Nous marchons cote à cote vers la villa, longeant les trottoirs de la longue rue. Le soleil chauffe nos peaux et il fait chaud mais le vent qui nous caresse arrive à palier la chaleur. Je sens son irrésistible regard braqué sur moi. Au début je me sens gêné, alors je ne lève pas le regard du sol et continue à garder la tête baissé. Mais quelque chose me pousse à la regarder. De la curiosité peut-être, je ne sais pas trop. Je la regarde en coin puis sourit doucement en arquant un sourcil.
-Qu'est-ce que tu as à me regarder comme ça ? Dis-je d'un ton enjoué.
Elle fronce les sourcils puis détourne le regard. Elle hausse les épaules.
-Quoi, je n'ai pas le droit ?
Je souffle du nez.
-Ce n'est pas ce que j'ai dit.
Elle sourit légèrement et soupire. Après un court silence, elle ajoute :
-C'est comment en France ?
Je hausse les épaules et l'observe. Elle a perdue son beau sourire, celui qu'elle revêtait le matin, et qu'elle arborait à longueur de journée. Je suis étonné mais je continue à la regarder, car même sans son sourire, elle reste belle.
-C'est différent.
-C'est-à-dire ?
Je fronce les sourcils.
-Tu n'es jamais allé en France ?
Elle secoue la tête.
-Comment tu as appris à parler français ?
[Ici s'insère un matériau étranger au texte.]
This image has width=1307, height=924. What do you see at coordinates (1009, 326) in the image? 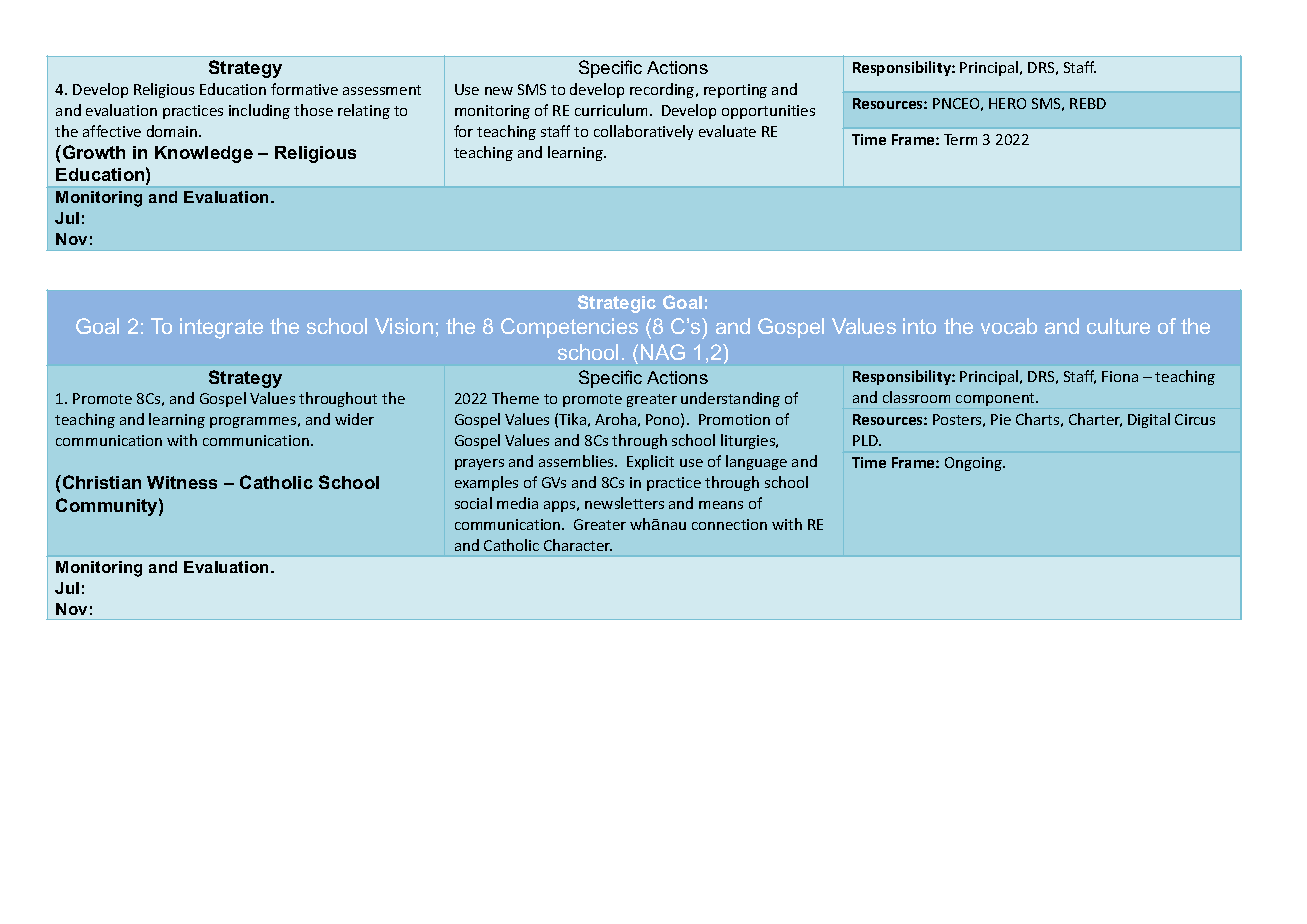
I see `vocab` at bounding box center [1009, 326].
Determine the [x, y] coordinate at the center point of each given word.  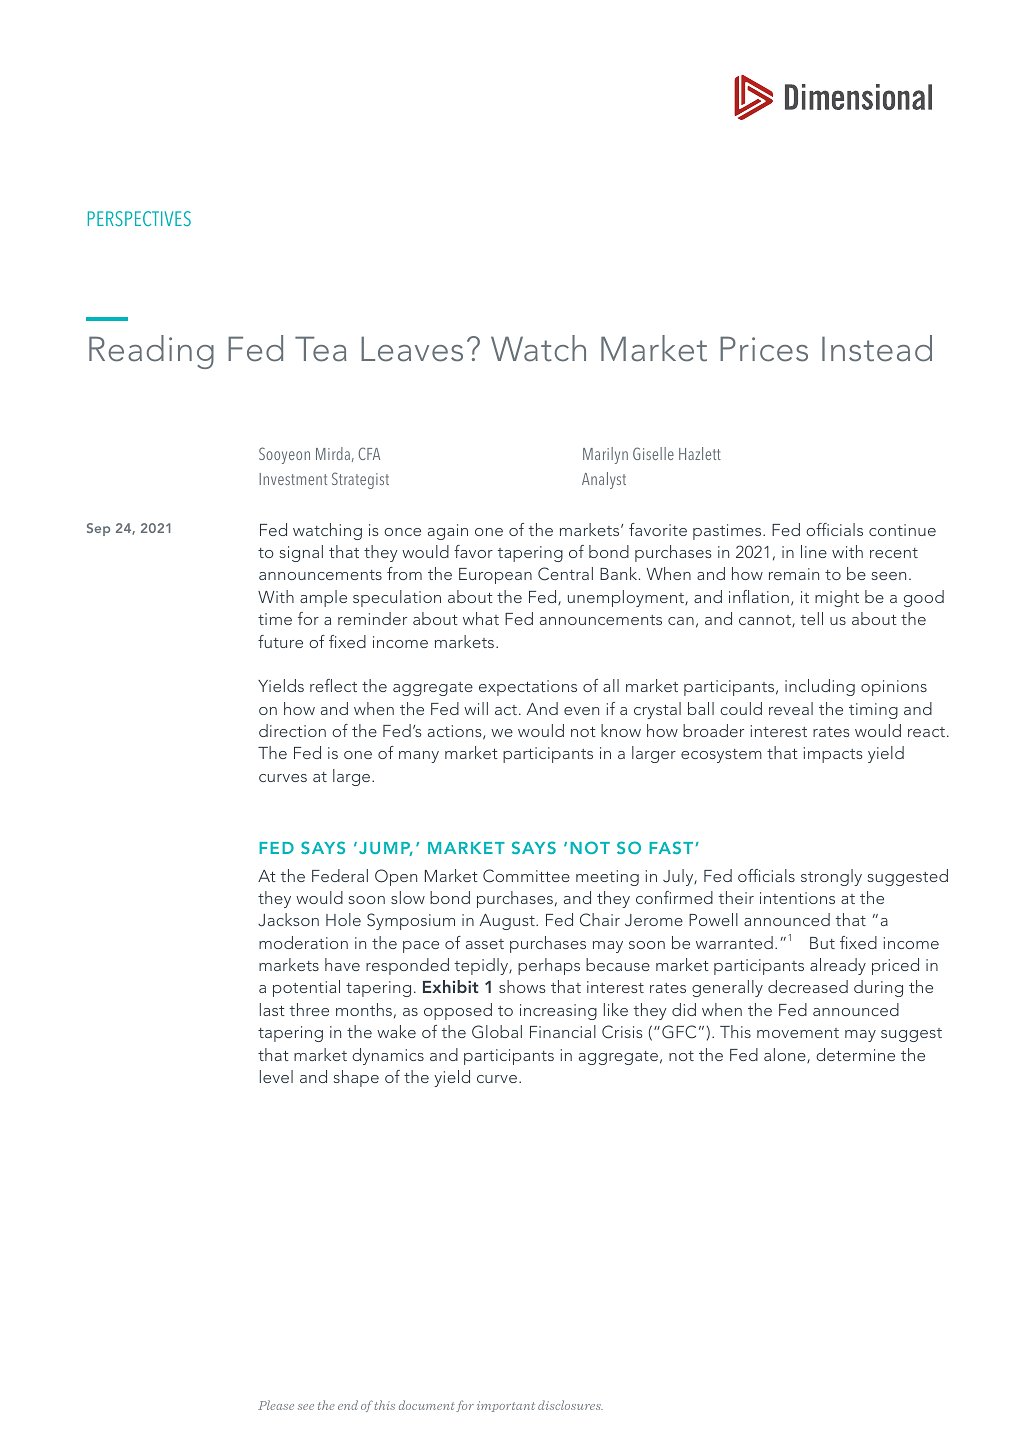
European [495, 576]
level [276, 1076]
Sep [98, 529]
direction [292, 730]
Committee [526, 876]
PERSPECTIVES [139, 218]
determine [855, 1054]
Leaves [412, 349]
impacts [833, 755]
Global [497, 1032]
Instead [877, 348]
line [814, 551]
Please [276, 1405]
-J'ai pris des cours. Dit-elle froidement.
Je hoche la tête et détourne le regard. Je crois que j'ai touché le point sensible concernant ses parents. Je me sens gêné et je toussote. Je dois vraiment avoir l'air d'un idiot maintenant. Je prend une grande inspiration et me lance :
-En France tout est plus froid, c'est beau, mais c'est froid. Le matin tu te lève, tu sors, tu vois les gens s'activer pour aller au travail et le soir, exténués, ils rejoignent leurs familles. Le lendemain, c'est la même journée, en boucle et en boucle.
Elle lève sa tête vers moi et sourit. Je souris aussi parce que je me sens responsable de la naissance de ce sourire.
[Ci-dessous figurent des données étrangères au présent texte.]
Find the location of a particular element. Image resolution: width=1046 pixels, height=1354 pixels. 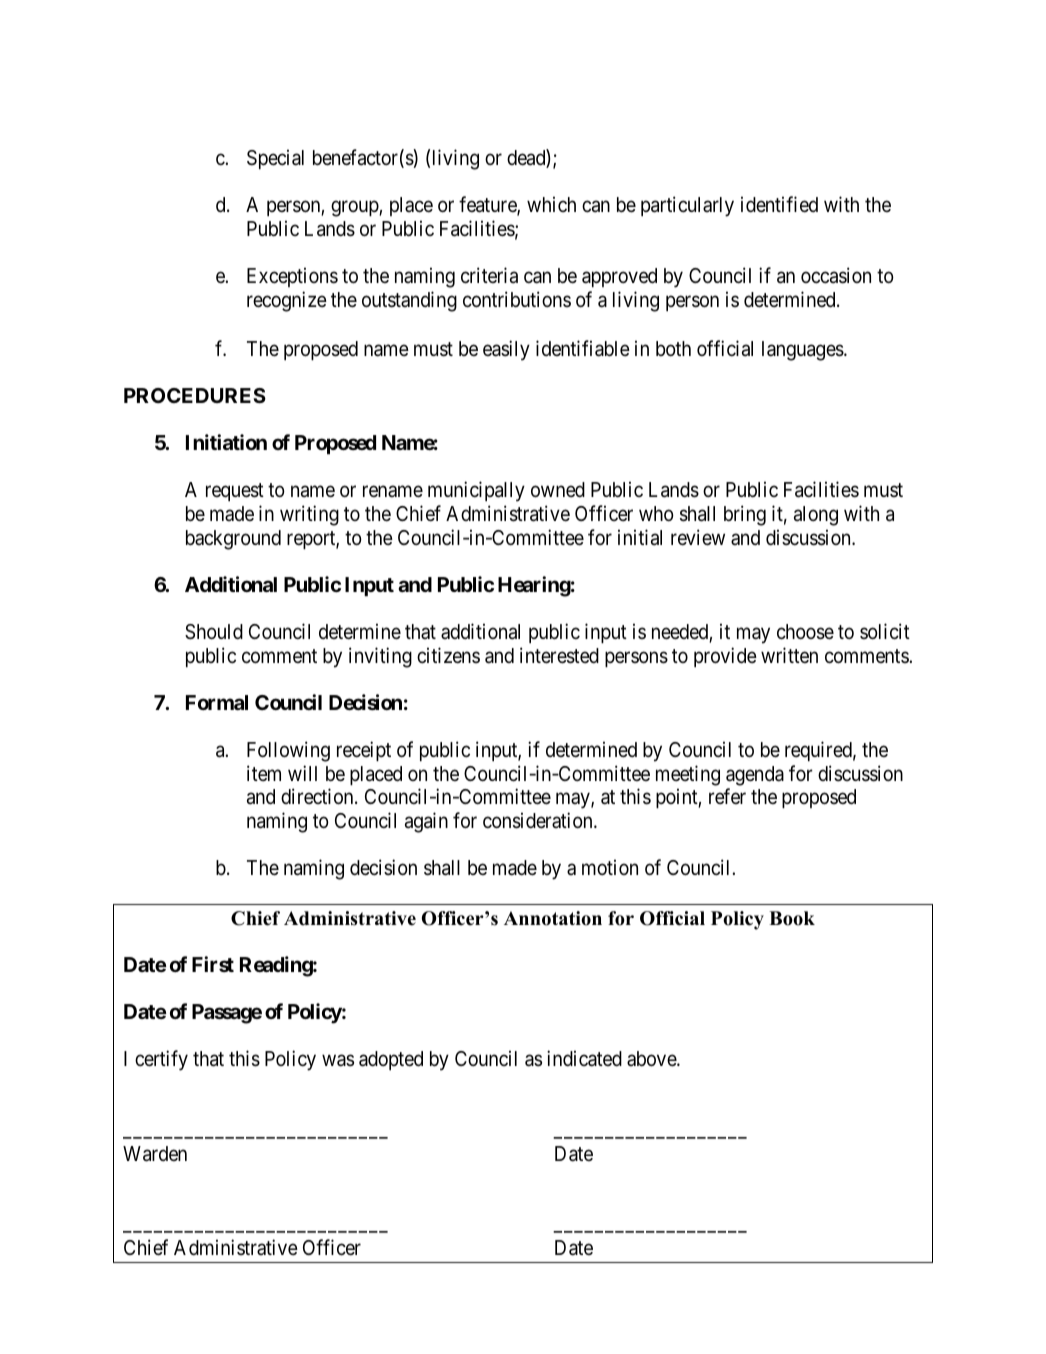

Initiation is located at coordinates (226, 442).
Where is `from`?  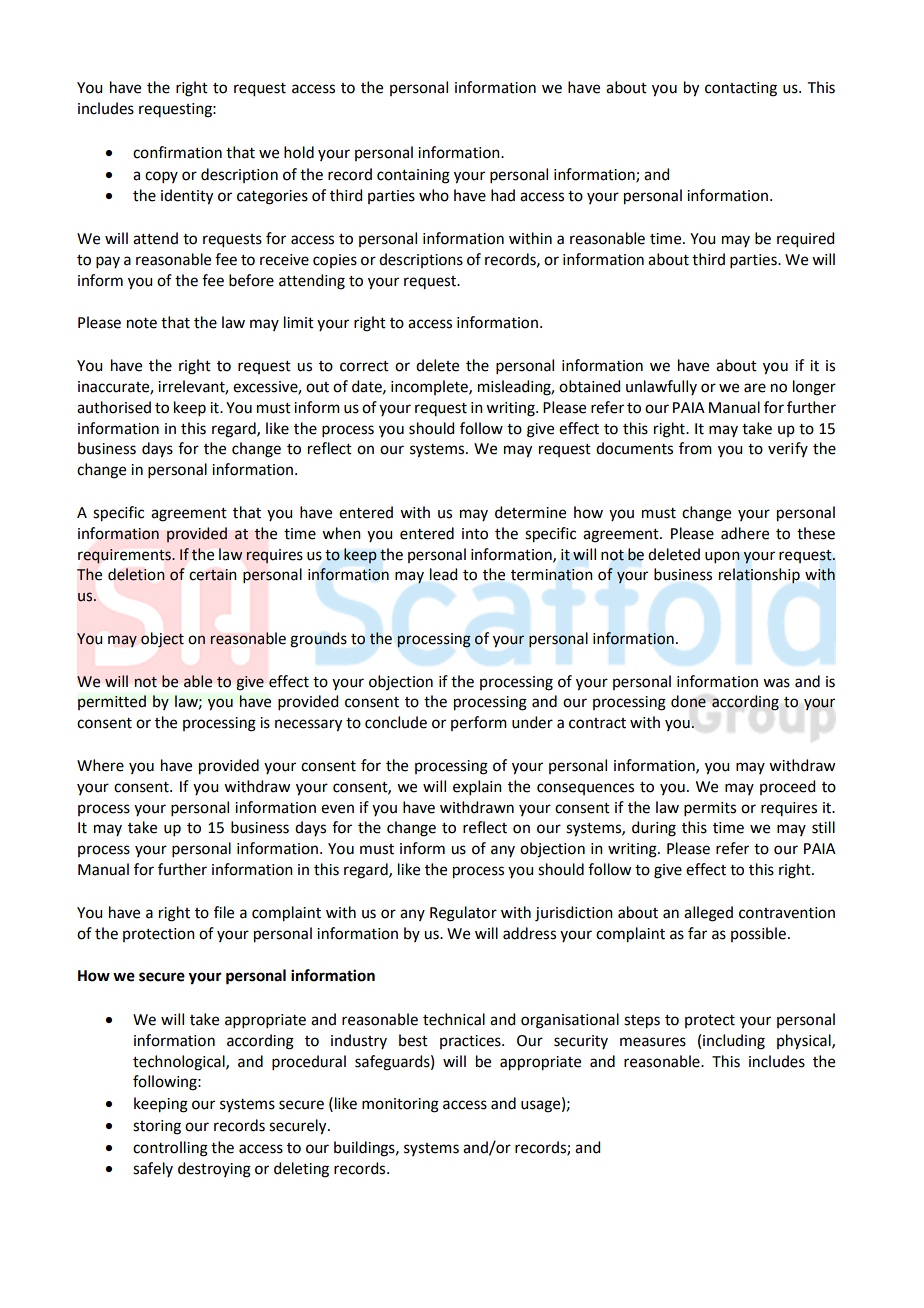 from is located at coordinates (695, 448).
-Ils oublient de vivre. Dis-je.
Elle écarquille les yeux puis plonge son regard dans le mien alors qu'un rictus se forme sur mes lèvres.
-Ils en espèrent tellement de la vie qu'ils en oublient le principal. Ils oublient de vivre.Dit-elle en détournant le regard.
Je fronce les sourcils et regarde droit devant moi.
-Et toi, tu attends quoi de la vie ?
Elle hausse les épaules.
-J'attend rien. J'aime la vie pour toutes les choses qu'elle peut m'apporter, pour toutes les personnes qu'elle me permet de rencontrer et toutes ces choses dont je ne connais pas l'existence mais qui font de mon quotidien un bonheur.
J'ai l'impression qu'elle a constamment cette vision si enfantine des choses qui l'entoure et pourtant elle à l'air si mature. Comme quoi, les deux peuvent parfaitement se combiner. Je la regarde et souris, parce que je ne sais pas quoi répondre à ça. Nous arrivons à la villa et nos routes se séparent. Elle monte directement dans sa chambre sans rien me dire et moi je m'assois quelques instants autour de la table sur la terrasse. Joe me rejoint, il s'assoit à coté de moi dans un long soupire exagéré et je le sens m'observer, alors je tourne ma tête vers lui et il me sourit comme un ahuri.